*** Document extract ***
Biomedical engineers at Duke University have devised a machine learning approach to modeling the interactions between complex variables in engineered bacteria that would otherwise be too cumbersome to predict. Their algorithms are generalizable to many kinds of biological systems.
In the new study, the researchers trained a neural network to predict the circular patterns that would be created by a biological circuit embedded into a bacterial culture. The system worked 30,000 times faster than the existing computational model.
To further improve accuracy, the team devised a method for retraining the machine learning model multiple times to compare their answers. Then they used it to solve a second biological system that is computationally demanding in a different way, showing the algorithm can work for disparate challenges.
The results appear online on September 25 in the journal Nature Communications.
“This work was inspired by Google showing that neural networks could learn to beat a human in the board game Go,” said Lingchong You, professor of biomedical engineering at Duke.
“Even though the game has simple rules, there are far too many possibilities for a computer to calculate the best next option deterministically,” You said. “I wondered if such an approach could be useful in coping with certain aspects of biological complexity confronting us.”
The challenge facing You and his postdoctoral associate Shangying Wang was determining what set of parameters could produce a specific pattern in a bacteria culture following an engineered gene circuit.
In previous work, You's laboratory programmed bacteria to produce proteins that, depending on the specifics of the culture's growth, interact with one another to form rings. By controlling variables such as the size of the growth environment and the amount of nutrients provided, the researchers found they could control the ring's thickness, how long it took to appear and other characteristics.
By changing any number of dozens of potential variables, the researchers discovered they could do more, such as causing the formation of two or even three rings. But because a single computer simulation took five minutes, it became impractical to search any large design space for a specific result.
*** Extracted data ***
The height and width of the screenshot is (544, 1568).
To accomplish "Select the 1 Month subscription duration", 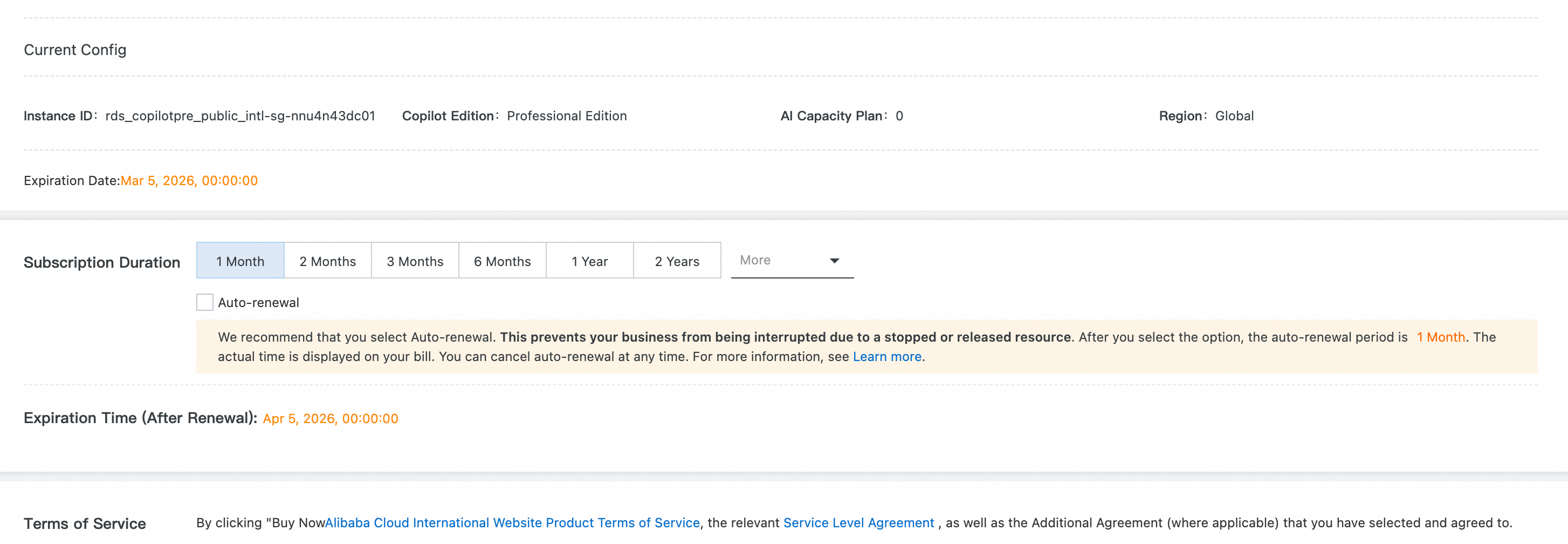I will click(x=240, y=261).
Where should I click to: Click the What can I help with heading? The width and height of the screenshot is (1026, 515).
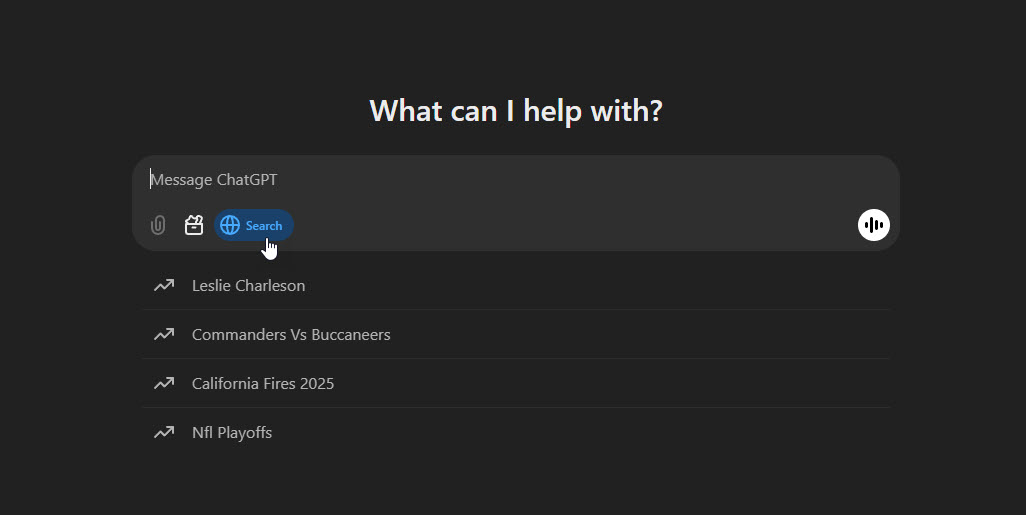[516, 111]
***
*** Extracted data ***
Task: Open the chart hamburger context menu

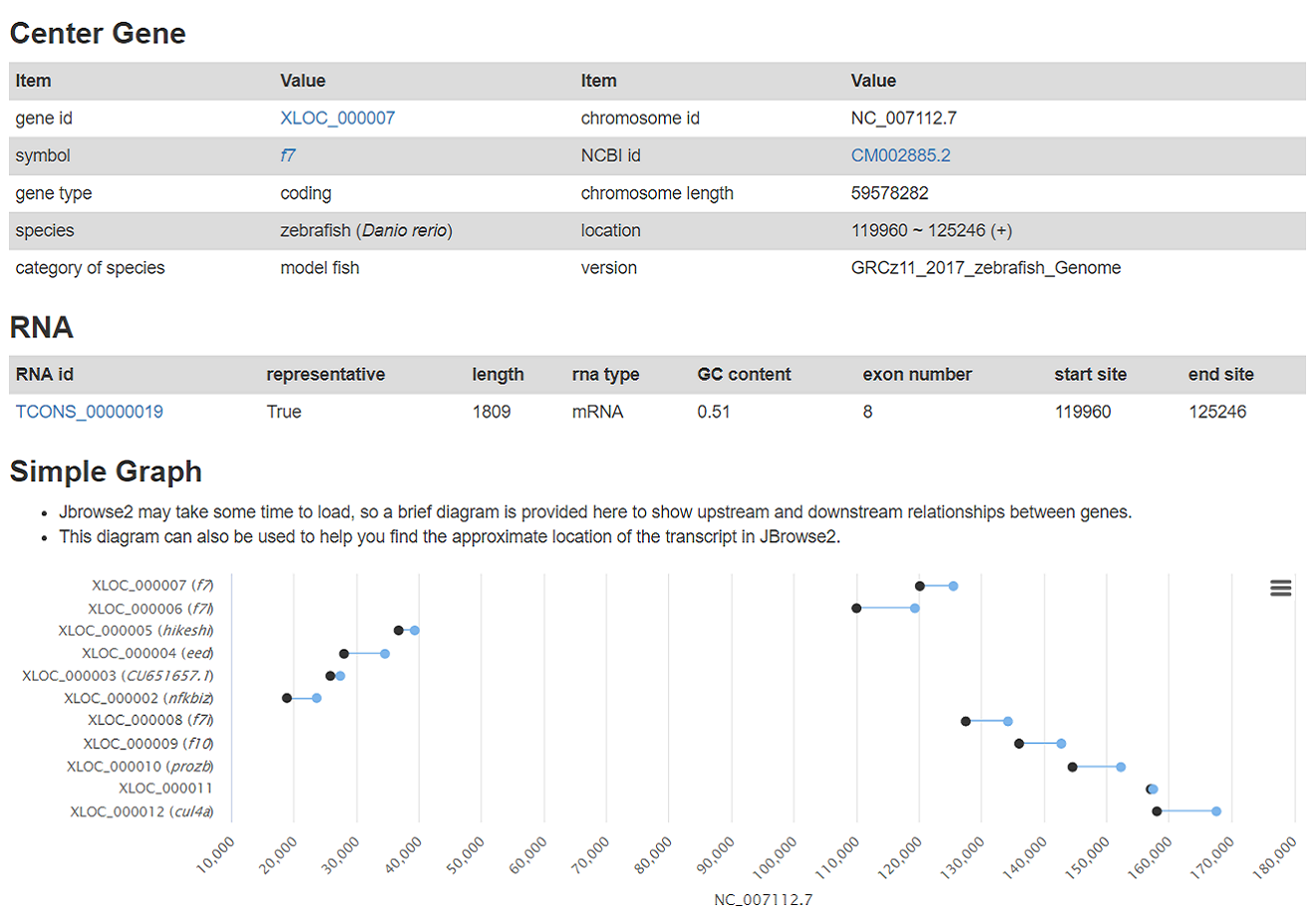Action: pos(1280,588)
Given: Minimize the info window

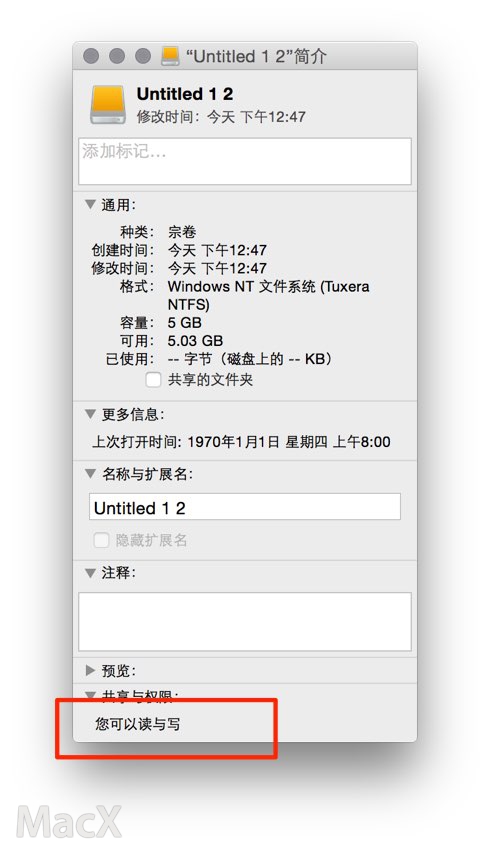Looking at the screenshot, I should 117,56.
***
-- Problem requirements --
Summarize the text on the Duke machine learning study of engineered bacteria in two sentences.

-- Answer --
Duke University biomedical engineers trained a neural network to predict the circular patterns produced by a biological circuit embedded in a bacterial culture, and it worked 30,000 times faster than the existing computational model. The team also retrained the model multiple times to improve accuracy and applied it to a second, differently demanding biological system, showing that the approach can handle disparate challenges.